**Task goal**
Reproduce the rows below, substituting "Window" for every occurrence of "Viewport" and leaving all other text unaltered.

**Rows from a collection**

--- Begin ---

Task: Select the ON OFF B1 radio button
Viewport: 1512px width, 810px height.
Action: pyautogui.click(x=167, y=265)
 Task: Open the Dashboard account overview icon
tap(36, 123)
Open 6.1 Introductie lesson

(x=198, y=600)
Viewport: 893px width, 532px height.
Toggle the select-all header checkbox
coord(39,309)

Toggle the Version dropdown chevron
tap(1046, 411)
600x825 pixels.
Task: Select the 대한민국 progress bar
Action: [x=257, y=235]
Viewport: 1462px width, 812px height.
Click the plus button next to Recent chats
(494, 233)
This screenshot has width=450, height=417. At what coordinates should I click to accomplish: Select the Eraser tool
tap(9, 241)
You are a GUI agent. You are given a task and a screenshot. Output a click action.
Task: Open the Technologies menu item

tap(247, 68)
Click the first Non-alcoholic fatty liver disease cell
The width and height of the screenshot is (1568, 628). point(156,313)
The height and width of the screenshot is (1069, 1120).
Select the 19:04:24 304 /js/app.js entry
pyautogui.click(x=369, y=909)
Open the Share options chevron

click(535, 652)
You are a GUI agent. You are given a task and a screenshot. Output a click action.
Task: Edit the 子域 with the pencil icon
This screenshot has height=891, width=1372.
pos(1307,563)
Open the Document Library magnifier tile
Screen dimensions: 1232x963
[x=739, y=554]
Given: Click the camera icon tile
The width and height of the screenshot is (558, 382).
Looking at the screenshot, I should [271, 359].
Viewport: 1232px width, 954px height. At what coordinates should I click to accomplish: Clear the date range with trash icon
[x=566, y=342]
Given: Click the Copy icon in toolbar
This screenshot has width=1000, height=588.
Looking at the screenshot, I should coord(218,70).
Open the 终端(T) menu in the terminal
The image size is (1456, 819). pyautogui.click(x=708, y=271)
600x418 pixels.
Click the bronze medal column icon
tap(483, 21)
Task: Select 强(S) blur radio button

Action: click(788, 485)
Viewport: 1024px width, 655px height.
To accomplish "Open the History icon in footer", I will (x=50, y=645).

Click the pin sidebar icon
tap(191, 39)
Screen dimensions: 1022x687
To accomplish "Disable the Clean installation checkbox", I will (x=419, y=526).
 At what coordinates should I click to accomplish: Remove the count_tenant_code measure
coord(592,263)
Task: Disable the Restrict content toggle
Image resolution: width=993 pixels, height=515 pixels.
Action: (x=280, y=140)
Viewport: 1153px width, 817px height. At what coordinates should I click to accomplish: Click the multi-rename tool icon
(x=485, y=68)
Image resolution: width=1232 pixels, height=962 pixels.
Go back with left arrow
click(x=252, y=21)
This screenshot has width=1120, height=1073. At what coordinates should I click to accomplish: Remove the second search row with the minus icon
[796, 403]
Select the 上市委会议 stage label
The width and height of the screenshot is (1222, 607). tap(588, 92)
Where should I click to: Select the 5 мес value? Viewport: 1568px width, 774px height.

--- End ---

**Written response**
Task: Select the ON OFF B1 radio button
Window: 1512px width, 810px height.
Action: pyautogui.click(x=167, y=265)
 Task: Open the Dashboard account overview icon
tap(36, 123)
Open 6.1 Introductie lesson

(x=198, y=600)
Window: 893px width, 532px height.
Toggle the select-all header checkbox
coord(39,309)

Toggle the Version dropdown chevron
tap(1046, 411)
600x825 pixels.
Task: Select the 대한민국 progress bar
Action: [x=257, y=235]
Window: 1462px width, 812px height.
Click the plus button next to Recent chats
(494, 233)
This screenshot has width=450, height=417. At what coordinates should I click to accomplish: Select the Eraser tool
tap(9, 241)
You are a GUI agent. You are given a task and a screenshot. Output a click action.
Task: Open the Technologies menu item

tap(247, 68)
Click the first Non-alcoholic fatty liver disease cell
The width and height of the screenshot is (1568, 628). point(156,313)
The height and width of the screenshot is (1069, 1120).
Select the 19:04:24 304 /js/app.js entry
pyautogui.click(x=369, y=909)
Open the Share options chevron

click(535, 652)
You are a GUI agent. You are given a task and a screenshot. Output a click action.
Task: Edit the 子域 with the pencil icon
This screenshot has height=891, width=1372.
pos(1307,563)
Open the Document Library magnifier tile
Screen dimensions: 1232x963
[x=739, y=554]
Given: Click the camera icon tile
The width and height of the screenshot is (558, 382).
Looking at the screenshot, I should [271, 359].
Window: 1232px width, 954px height. At what coordinates should I click to accomplish: Clear the date range with trash icon
[x=566, y=342]
Given: Click the Copy icon in toolbar
This screenshot has width=1000, height=588.
Looking at the screenshot, I should coord(218,70).
Open the 终端(T) menu in the terminal
The image size is (1456, 819). pyautogui.click(x=708, y=271)
600x418 pixels.
Click the bronze medal column icon
tap(483, 21)
Task: Select 强(S) blur radio button

Action: click(788, 485)
Window: 1024px width, 655px height.
To accomplish "Open the History icon in footer", I will (x=50, y=645).

Click the pin sidebar icon
tap(191, 39)
Screen dimensions: 1022x687
To accomplish "Disable the Clean installation checkbox", I will (x=419, y=526).
 At what coordinates should I click to accomplish: Remove the count_tenant_code measure
coord(592,263)
Task: Disable the Restrict content toggle
Image resolution: width=993 pixels, height=515 pixels.
Action: (x=280, y=140)
Window: 1153px width, 817px height. At what coordinates should I click to accomplish: Click the multi-rename tool icon
(x=485, y=68)
Image resolution: width=1232 pixels, height=962 pixels.
Go back with left arrow
click(x=252, y=21)
This screenshot has width=1120, height=1073. At what coordinates should I click to accomplish: Remove the second search row with the minus icon
[796, 403]
Select the 上市委会议 stage label
The width and height of the screenshot is (1222, 607). tap(588, 92)
Where should I click to: Select the 5 мес value? Window: 1568px width, 774px height.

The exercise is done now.